Benchmade is one of the best knife brands in the USA for general-purpose American-made knives. It has a strong reputation for reliable folding knives, solid fit and finish, good blade steels, and consistent warranty support. That title best knife brand for benchmade fits pocket and outdoor knives better than kitchen knives, for kitchen use, American buyers often look at brands such as Cutco or New West KnifeWorks, but they serve a narrower market than Benchmade does overall.

Brands

What brand of knife do Navy SEALs use?

There is no single knife brand used by every Navy SEAL, but the Ontario Mark 3 Navy Knife is one of the best-known standard-issues tied to US Naval forces. That makes Ontario Knife Company the closest direct response to the question. In real use, SEALs are not limited to one universal brand for all missions, and privately chosen knives can include other makers such as SOG or Benchmade depending on the role. Mission type, gear setup, and personal preference matter.

Knife Laws

What types of knives are banned in the US?

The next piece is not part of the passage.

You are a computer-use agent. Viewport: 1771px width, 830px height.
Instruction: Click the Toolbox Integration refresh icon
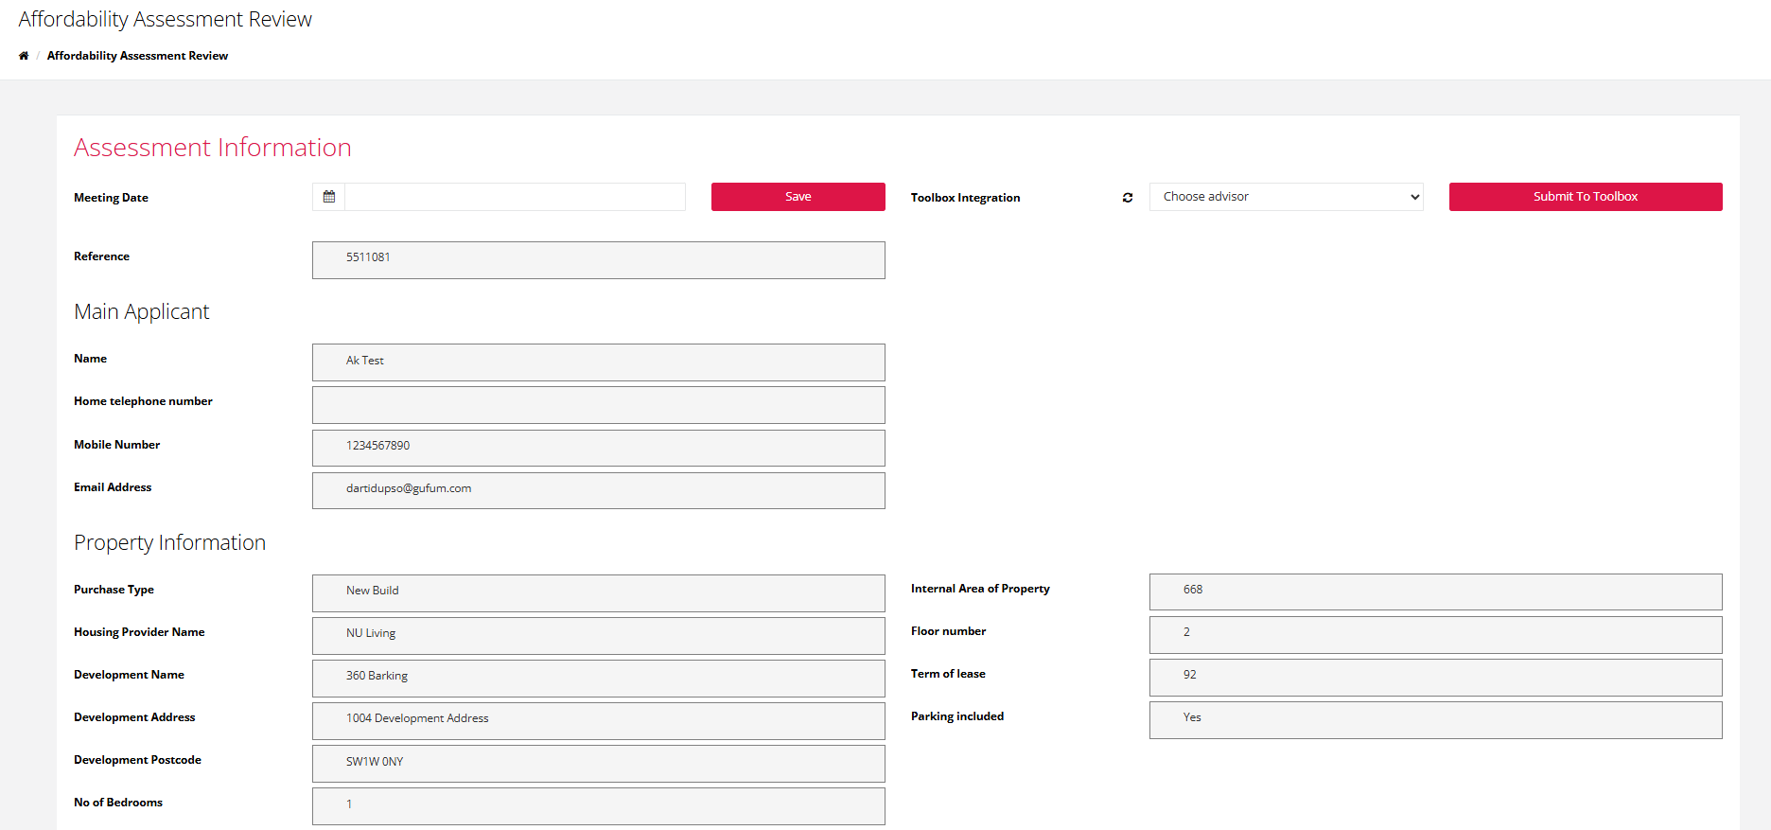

No single nationwide list bans the same knives everywhere in the US. The most restricted types are ballistic knives, and they face direct federal restrictions. Beyond that, state and local laws often target switchblades, gravity knives, butterfly knives, disguised knives, push daggers, double-edged daggers, and certain oversized or concealed blades. Some places ban possession, some ban concealed carry, and some ban sale or interstate shipment instead. That legal structure means a knife can be lawful in one state and restricted in another. The type of blade matters, but so do blade length, opening mechanism, carry method, and location. In knife law, category and jurisdiction both control the answer.

Knife Care

Should you soak knives?

You should not soak knives for long periods. Water exposure damages steel, weakens handles, and creates a safety hazard when the blade disappears into a sink or soapy basin. Carbon steel rusts quickly, and even stainless steel can stain or pit if food acids and moisture sit on it too long. Wooden handles and glued handle scales can also swell, loosen, or crack after repeated soaking. A brief rinse or a very short soak to loosen dried food is different from leaving knives submerged. Good knife care is simple: wash by hand, use mild soap, rinse promptly, dry immediately, and store the knife so the edge and handle stay protected.

Knife Laws

Is a 7 inch knife illegal?

A 7 inch knife is not automatically illegal, but legality depends on location, carry method, knife type, and where you bring it. In the US, some states are fairly permissive about fixed blades and large folders, while others restrict concealed carry, public carry, or certain blade lengths. A 7 inch kitchen knife is usually legal to own at home, yet carrying that same blade in public can be restricted. Schools, airports, courthouses, and government buildings usually impose stricter rules regardless of blade length. The question is not just size. Law also looks at context. Ownership, open carry, concealed carry, and restricted places all affect whether a 7 inch knife is lawful.

Sharpening

Does white vinegar sharpen knives?

White vinegar does not sharpen knives. Vinegar contains acetic acid, and acid does not create or refine a cutting bevel the way a stone or ceramic sharpener does. It can remove some rust, break down mineral residue, and darken carbon steel by forcing a patina, but none of that restores edge geometry. A blade may look cleaner after vinegar treatment and may even feel slightly smoother if corrosion was dragging on the edge, but a dull knife stays dull until abrasive sharpening reshapes the bevel. Long exposure can also etch the blade and promote new rust if the knife is not rinsed and dried well. Vinegar is a cleaner, not a sharpener.

Sharpening

Is olive oil good for sharpening knives?

Olive oil is not good for sharpening knives. It clogs sharpening stones, traps metal particles, and leaves a sticky film that builds up over time. That buildup reduces cutting speed and makes the stone harder to clean and less consistent in use. Olive oil also goes rancid, which creates odor and residue that you do not want on tools or around food-prep equipment. Water stones need water, and oil stones work best with proper honing oil or light mineral oil designed for sharpening. The knife edge benefits from a clean abrasive surface, not from cooking oil. If a stone needs lubrication, use the lubricant made for that stone type, not olive oil.

Knife Care

What is the best thing to clean knives with?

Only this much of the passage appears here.